47 Jesus saw Nathanael coming to Him, and said of him, “Behold, an Israelite indeed, in whom there is no deceit!” 48 Nathanael said to Him, “How do You know me?” Jesus answered and said to him, “Before Philip called you, when you were under the fig tree, I saw you.” 49 Nathanael answered Him, “Rabbi, You are the Son of God; You are the King of Israel” (John 1:47-49; see also Matthew 2:1-6).
In spite of all the evidence, many of those in the religious establishment chose to reject Jesus as God's Messiah. They grasped at straws to prove to themselves and others that He could not possibly be God's King. But their best efforts failed. They thought that they had triumphed over Him when they brought about His crucifixion and death, but when God raised Him from the dead, it was clear that He had triumphed over them.
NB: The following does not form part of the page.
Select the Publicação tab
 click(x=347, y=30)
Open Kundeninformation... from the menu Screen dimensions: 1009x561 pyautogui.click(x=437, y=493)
Jesus Christ is God's King. When our Lord Jesus came to the earth the first time, He added unblemished humanity to his deity. While He was introduced as God's King, He was rejected and crucified by sinful men. The purpose of His first coming was not to establish His kingdom by overthrowing Rome, it was to die for the sins of men, so that they could enter into His kingdom. Those who trust in Him for the forgiveness of their sins and the gift of eternal life await His second coming. It is at this future time that He will defeat His enemies and establish His throne on the earth. Those who reject Him as God's king will be overthrown, just as the enemies of David were. There is no more important issue for you to settle than your relationship with Jesus Christ, God's king. Those who are His friends will reign with Him. Those who are His enemies will be destroyed. May you be like Hiram king of Tyre, rather than like the Philistines, who set themselves against David and against God.
5 Have this attitude in yourselves which was also in Christ Jesus, 6 who, although He existed in the form of God, did not regard equality with God a thing to be grasped, 7 but emptied Himself, taking the form of a bond-servant, and being made in the likeness of men. 8 Being found in appearance as a man, He humbled Himself by becoming obedient to the point of death, even death on a cross. 9 For this reason also, God highly exalted Him, and bestowed on Him the name which is above every name, 10 so that at the name of Jesus EVERY KNEE WILL BOW, of those who are in heaven and on earth and under the earth, 11 and that every tongue will confess that Jesus Christ is Lord, to the glory of God the Father (Philippians 2:5-11).
22 Actually, the text only says, “Therefore, they say, ‘The blind or the lame shall not come into the house.’“ The they seems to be contrasted with “David said” in verse 8. I doubt very much that this they can refer to the Jebusites, and thus it must refer to the Israelites. Based on this experience and upon David’s response, the people assumed that the ‘blind and the lame’ would never be allowed into this city, and most certainly not into the king’s house.